## Requirement
Word for word, restate the lines of the data below between those holding "Sort by the TIME+ column header" and "Task: Select the", inclusive; pictures do not belong in the copy.

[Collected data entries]
○ ○ ○ ○ ○
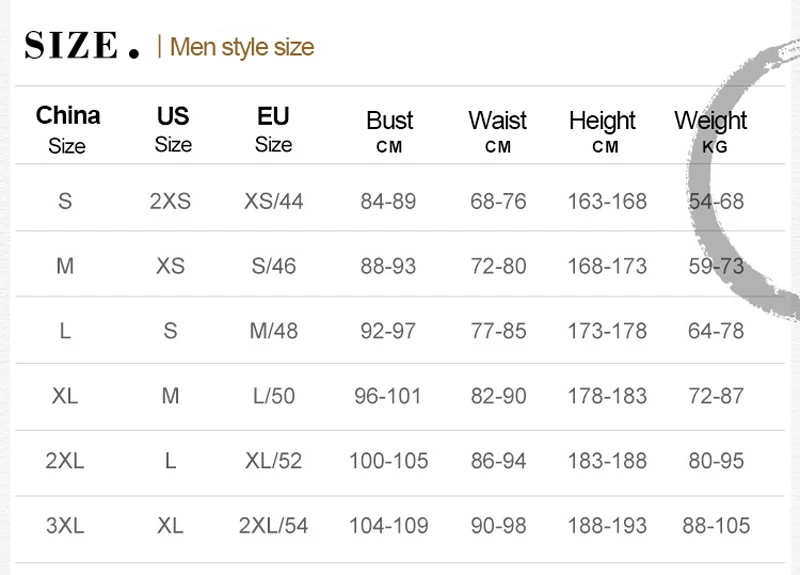Click the EU size XL/52 cell

(x=273, y=461)
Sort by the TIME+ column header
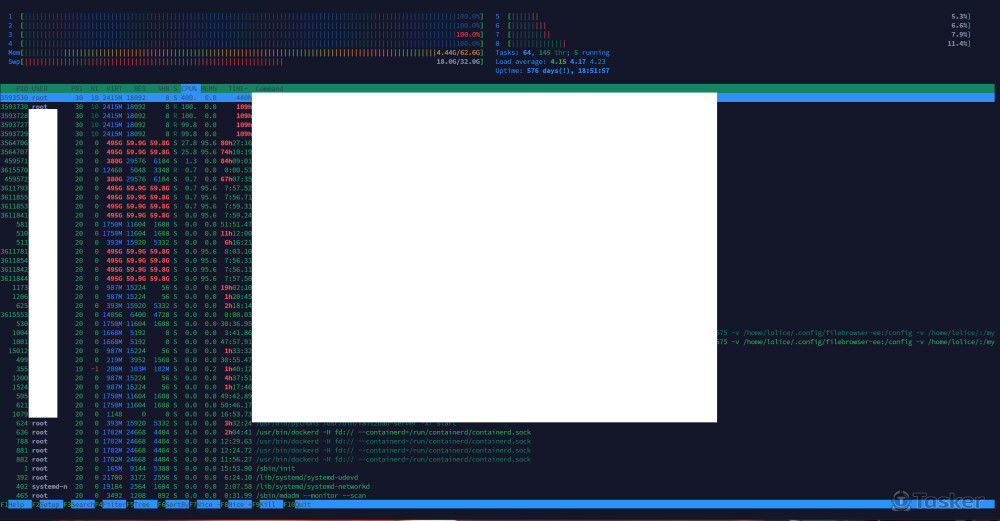Viewport: 1000px width, 521px height. [235, 88]
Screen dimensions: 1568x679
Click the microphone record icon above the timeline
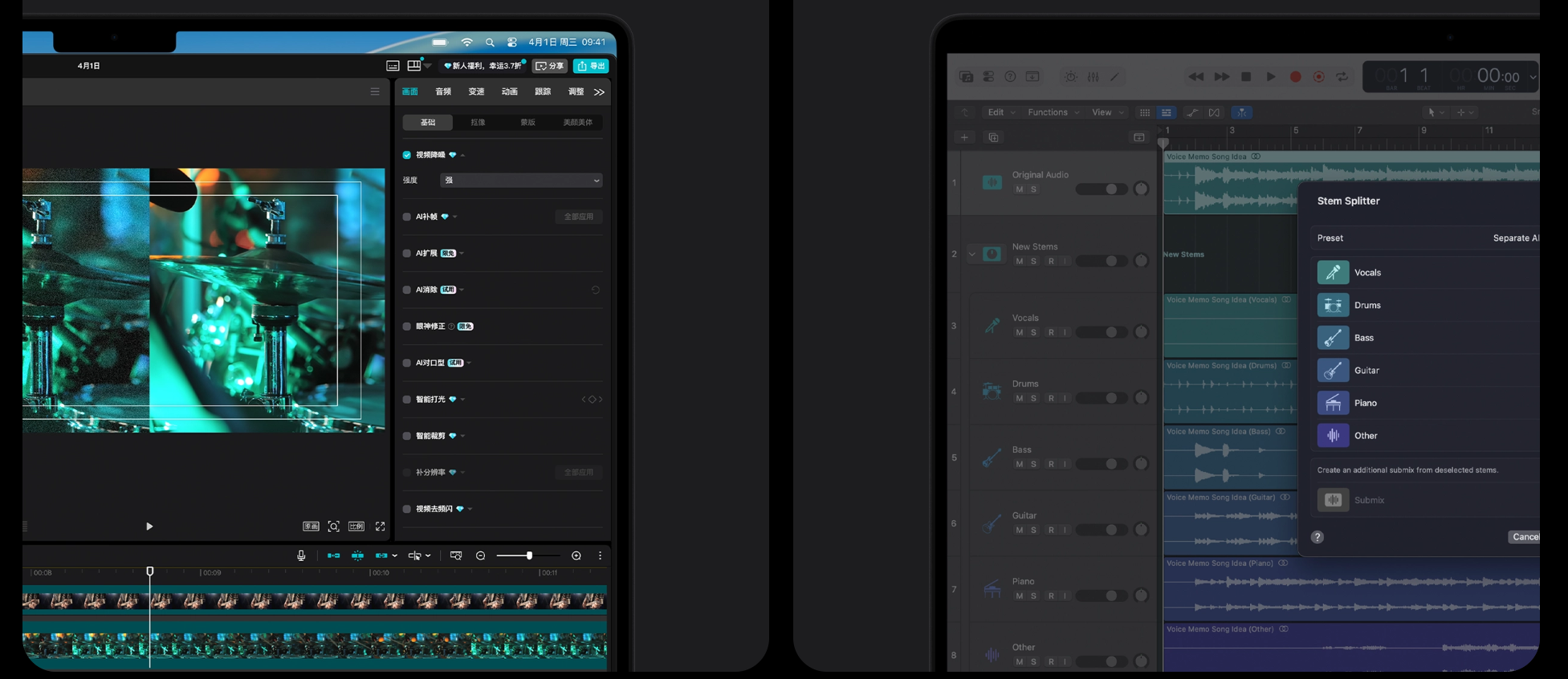coord(301,555)
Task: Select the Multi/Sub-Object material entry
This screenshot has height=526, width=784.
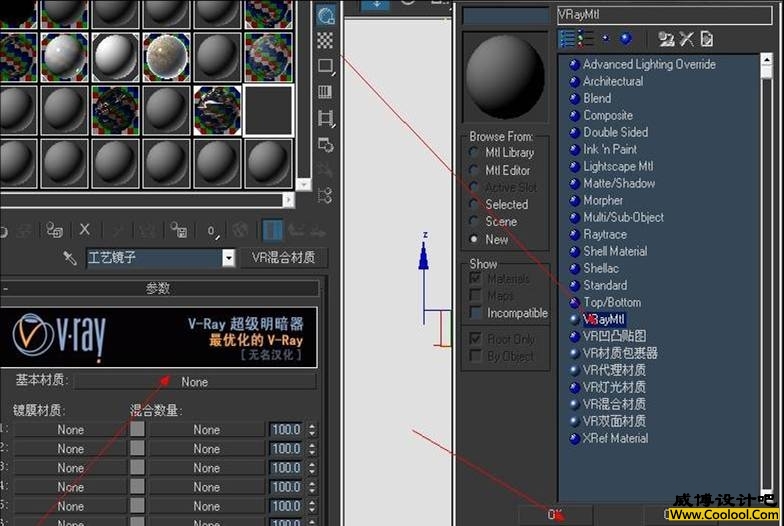Action: click(x=623, y=217)
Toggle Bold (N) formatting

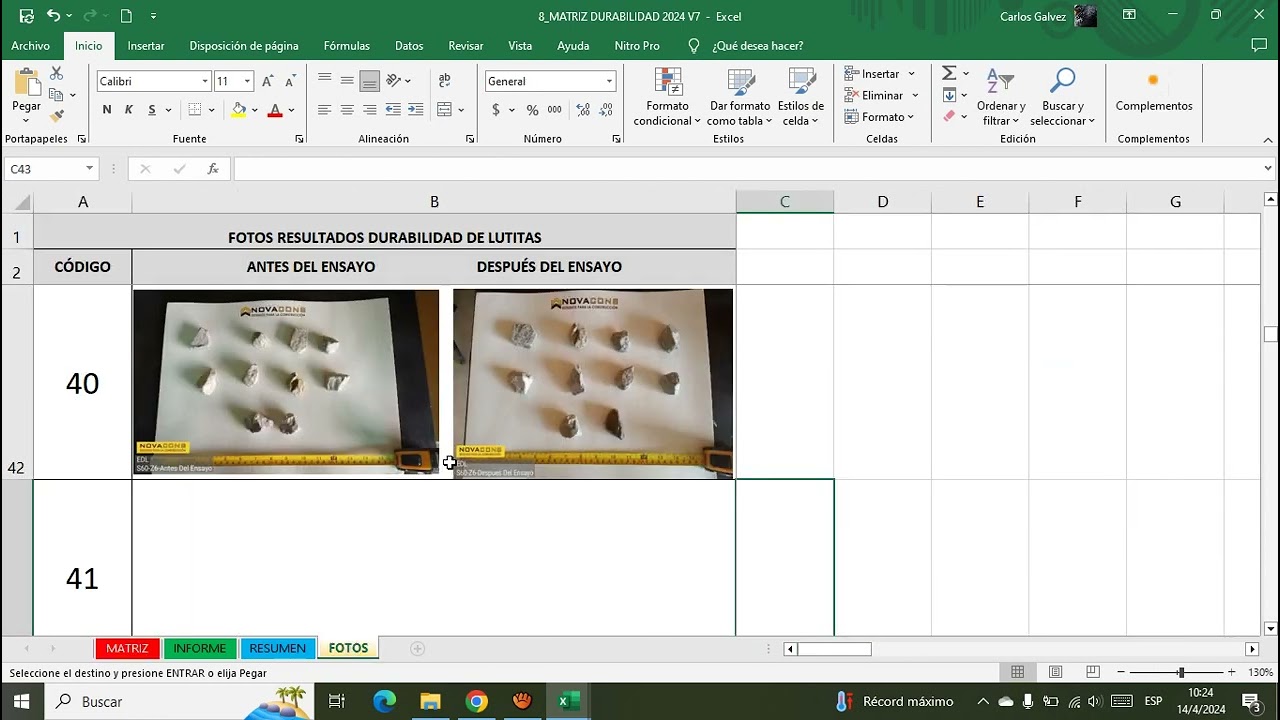(107, 110)
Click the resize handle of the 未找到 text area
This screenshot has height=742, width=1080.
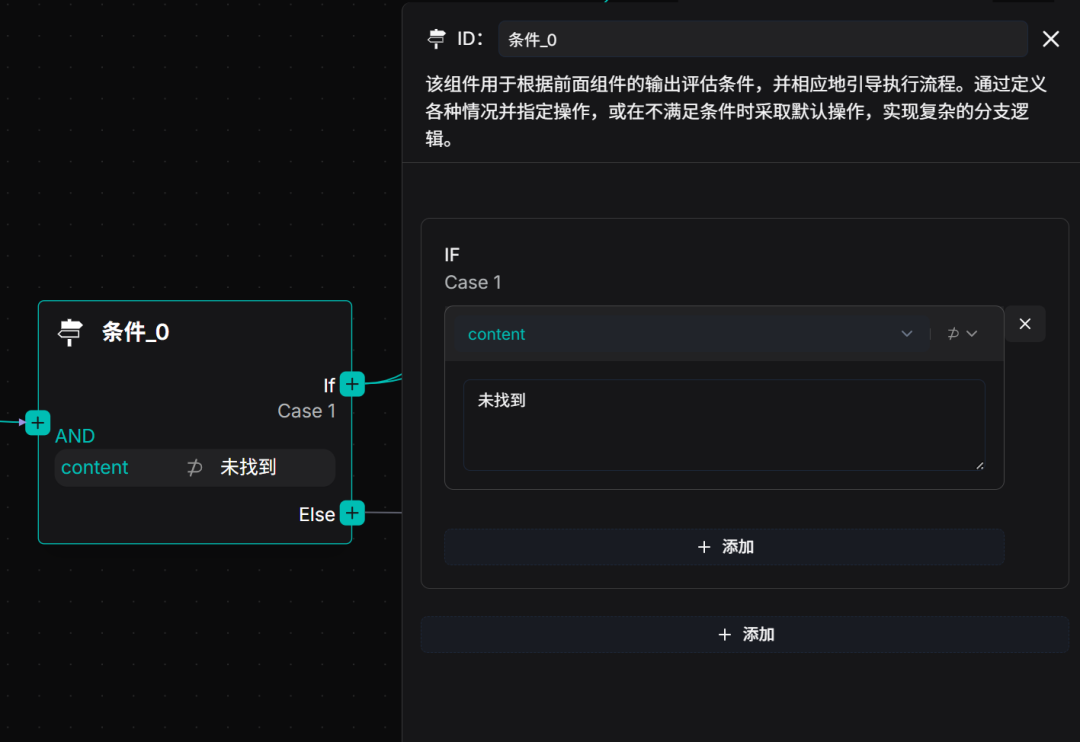point(981,464)
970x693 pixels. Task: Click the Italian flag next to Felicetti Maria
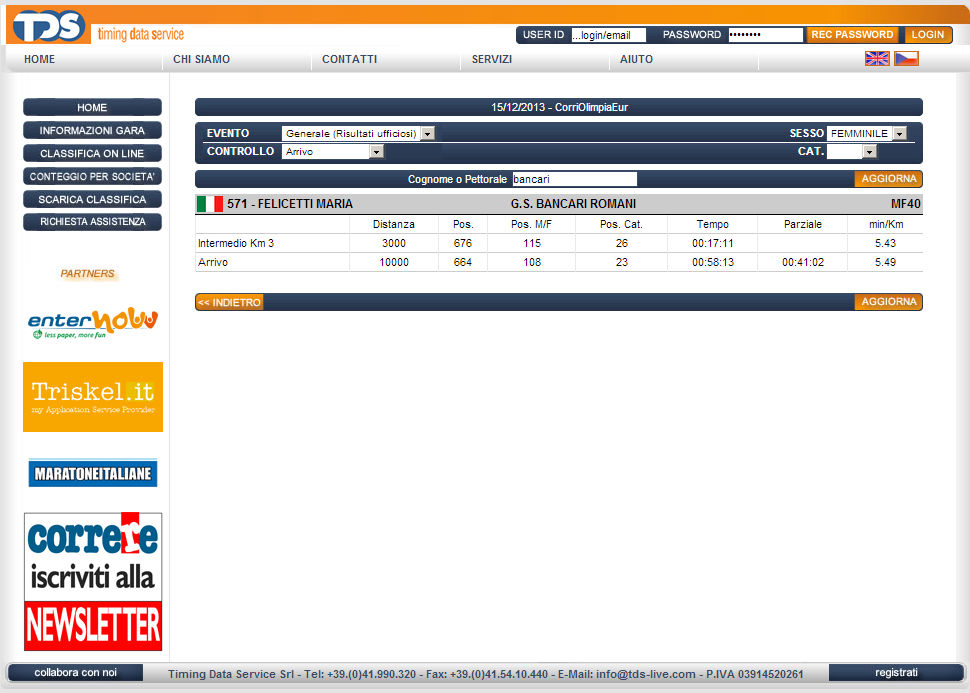210,204
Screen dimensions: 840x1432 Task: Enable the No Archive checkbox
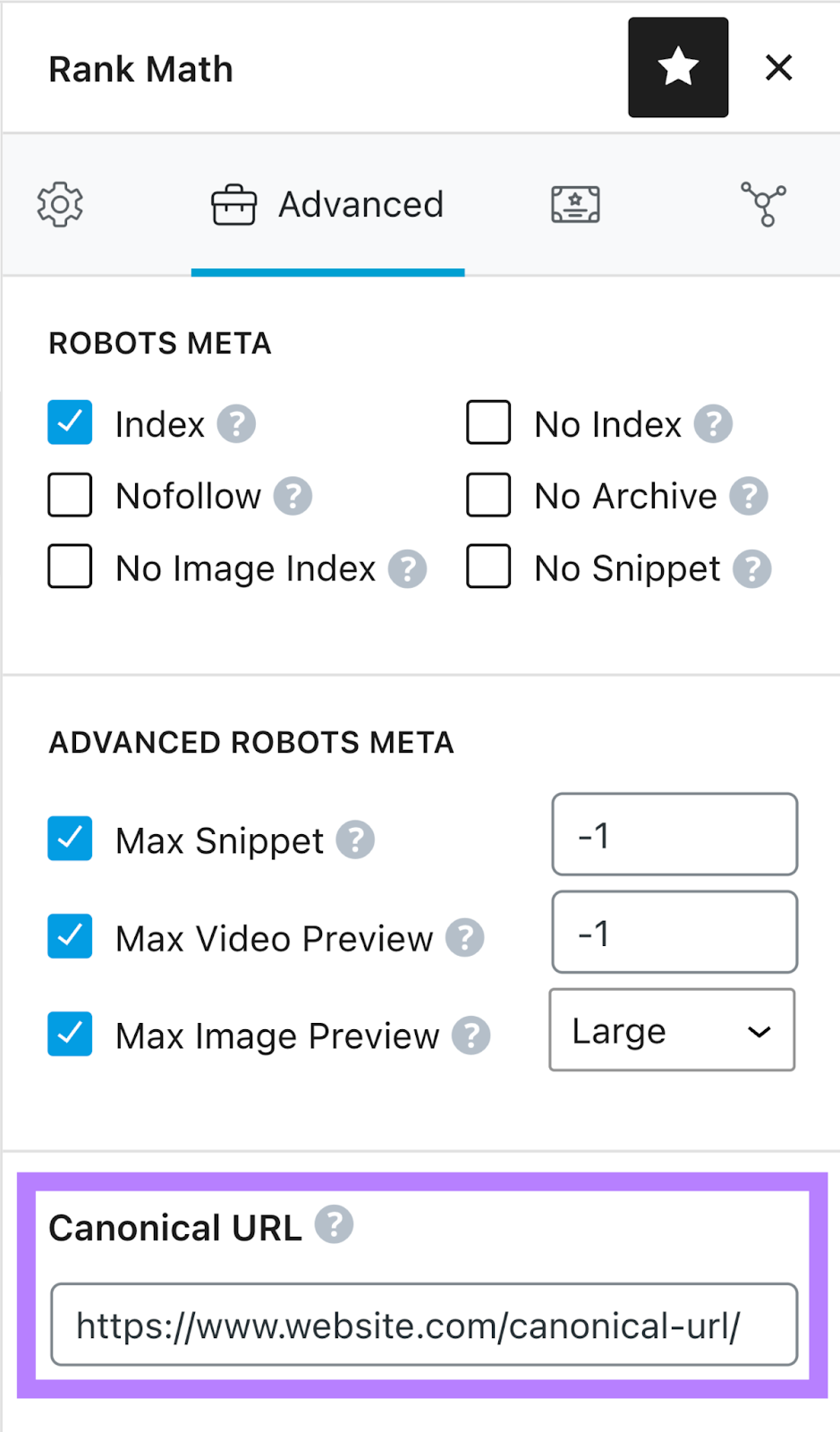point(488,495)
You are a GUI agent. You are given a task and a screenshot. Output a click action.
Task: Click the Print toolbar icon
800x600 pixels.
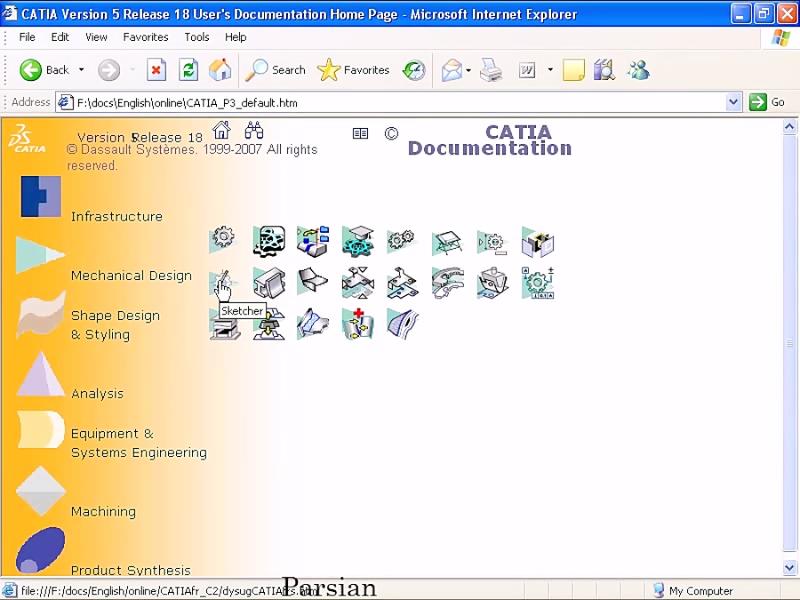tap(490, 70)
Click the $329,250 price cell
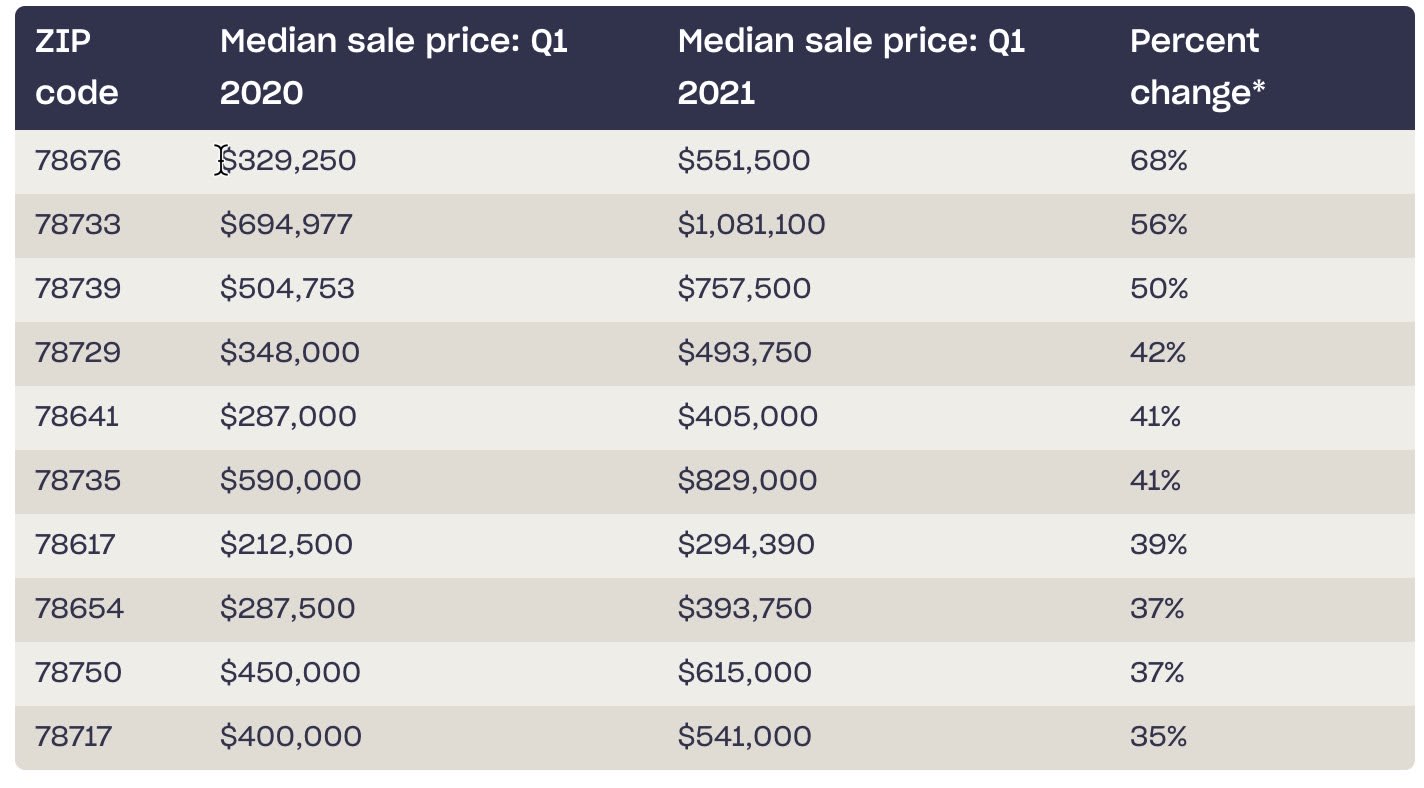Image resolution: width=1424 pixels, height=788 pixels. (x=288, y=161)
○ ○ ○ ○ ○
## Answer for the task
Sort by the TIME+ column header
Viewport: 1000px width, 521px height. [235, 88]
Screen dimensions: 1568x679
Click the microphone record icon above the timeline
coord(301,555)
Task: Select the Multi/Sub-Object material entry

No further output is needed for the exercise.